September 17, 2015
BloombergThe Syncrude upgrader plant of the company's mine stands at dusk in the Athabasca Oil Sands near Fort McMurray, Alberta. Low prices for oil for the long term is not good news for Canada's oil patch.
A glut of crude may keep oil prices low for the next 15 years, according to Goldman Sachs Group Inc.
There’s less than a 50 per cent chance that prices will drop to US$20 a barrel, most likely when refineries shut in October or March for maintenance, Jeffrey Currie, head of commodities research at the bank, said in an interview in Lake Louise, Alberta.

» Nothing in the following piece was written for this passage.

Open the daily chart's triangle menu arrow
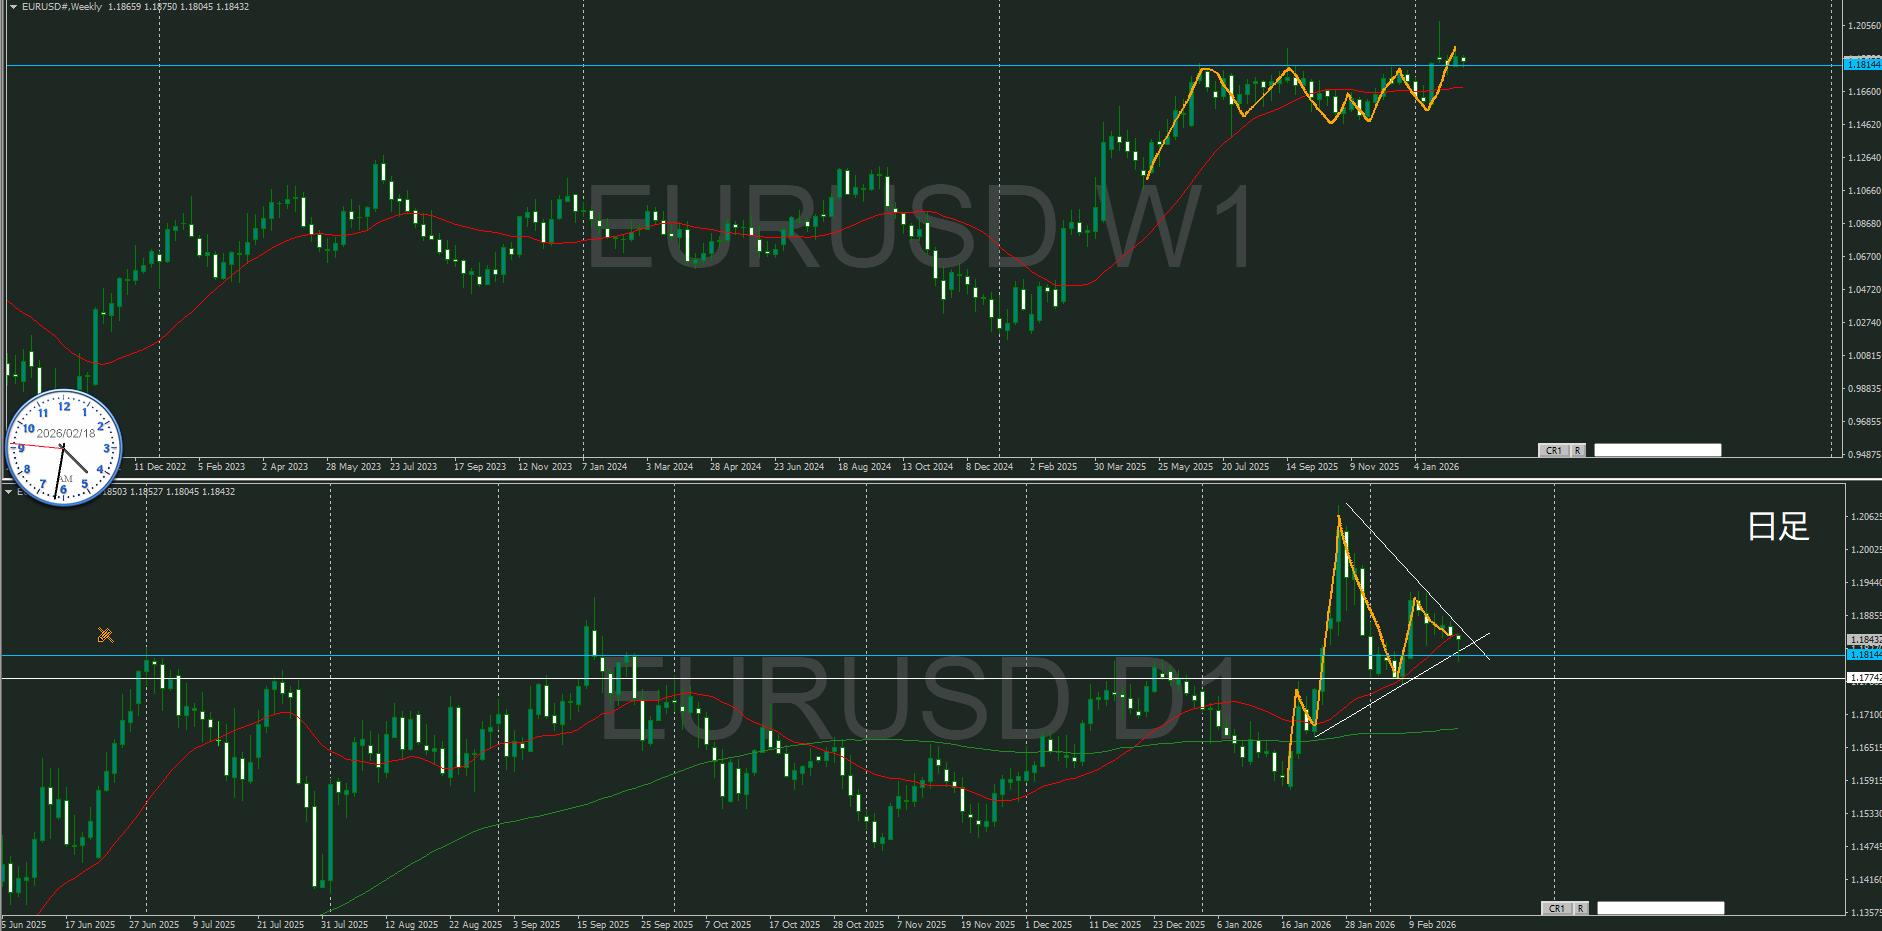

Goldman’s long-term forecast for crude is at US$50 a barrel, he said.
Goldman cut its crude forecasts earlier this month, saying the global surplus of oil is bigger than it previously thought and that failure to reduce production fast enough may require prices to fall near US$20 a barrel to clear the glut. Prices may touch that level when stockpiles are filled to capacity, forcing producers in some areas to cut output, Currie said Wednesday.

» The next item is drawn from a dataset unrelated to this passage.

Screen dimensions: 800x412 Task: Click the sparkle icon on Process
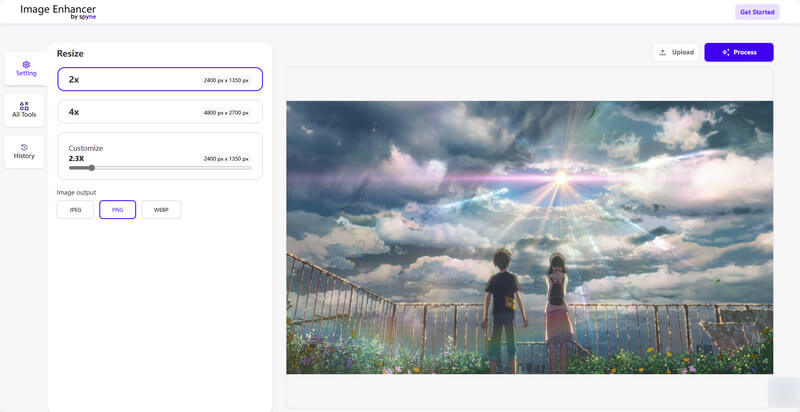coord(725,52)
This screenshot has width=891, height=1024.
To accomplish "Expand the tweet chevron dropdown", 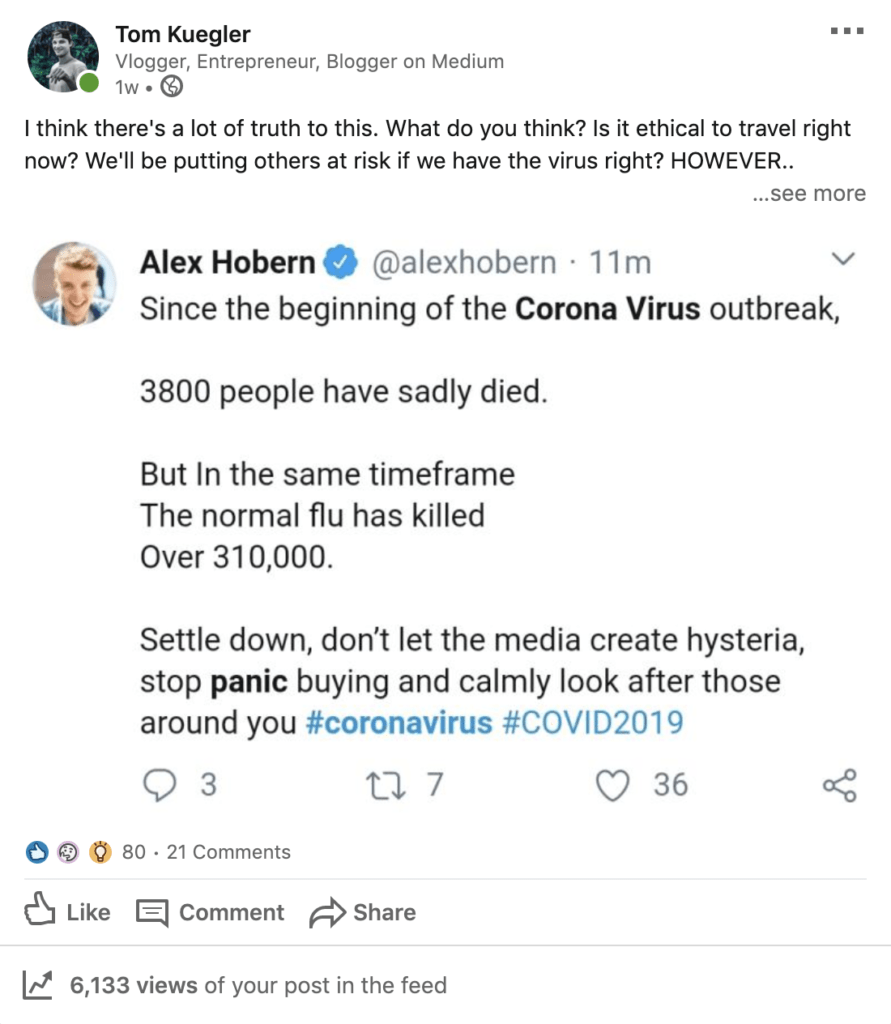I will click(x=843, y=259).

“When we think of the longer term oil price, yes we put it at US$50 a barrel,” he said. “However the risks are to the downside given what’s happening in the other commodity markets and the macro markets more broadly.”
Even at $50 a barrel, such a low price for such an extended period of time could have a major impact on development of Canada’s oilsands, which make up 90% of the country’s oil reserves.
Oilsands producers need US$100 a barrel oil to build a new mining project, US$60 oil to build a new Steam Assisted Gravity Drainage project and US$40 to expand an existing SAGD project.
Here’s a Canadian Energy Research Institute look at costs for new projects in a 2014 study.
Lower iron ore, copper and steel prices as well as weaker currencies in commodity-producing countries have reduced costs for oil companies, according to Currie. The world is shifting from an “investment phase” of a 30-year commodity cycle to an “exploitation phase,” with shale fields as an important source of output, he said.
U.S. benchmark West Texas Intermediate crude futures were 1.3 per cent lower at US$46.52 a barrel on the New York Mercantile Exchange at 11:24 a.m. London time. Prices are down about 13 per cent this year and have plunged more than 50 per cent over the past 12 months.
Fed Rates
The U.S. Federal Reserve may “leave a lot of negative uncertainty in emerging markets,” potentially affecting oil demand, if it doesn’t raise rates at its meeting this week, Currie said.
The Federal Open Market Committee will release its policy statement along with quarterly economic projections Thursday in Washington. It will weigh the impact on the U.S. outlook from slowing growth overseas and falling stock prices, as committee members determine whether to end almost seven years of near-zero interest rates. Economists are close to evenly divided on the outcome, with 59 of 113 surveyed by Bloomberg expecting the Fed to stand pat.
While a “dovish hike” in interest rates would reduce uncertainty in emerging markets, any adjustment would be a “relatively small story” for crude, Currie said.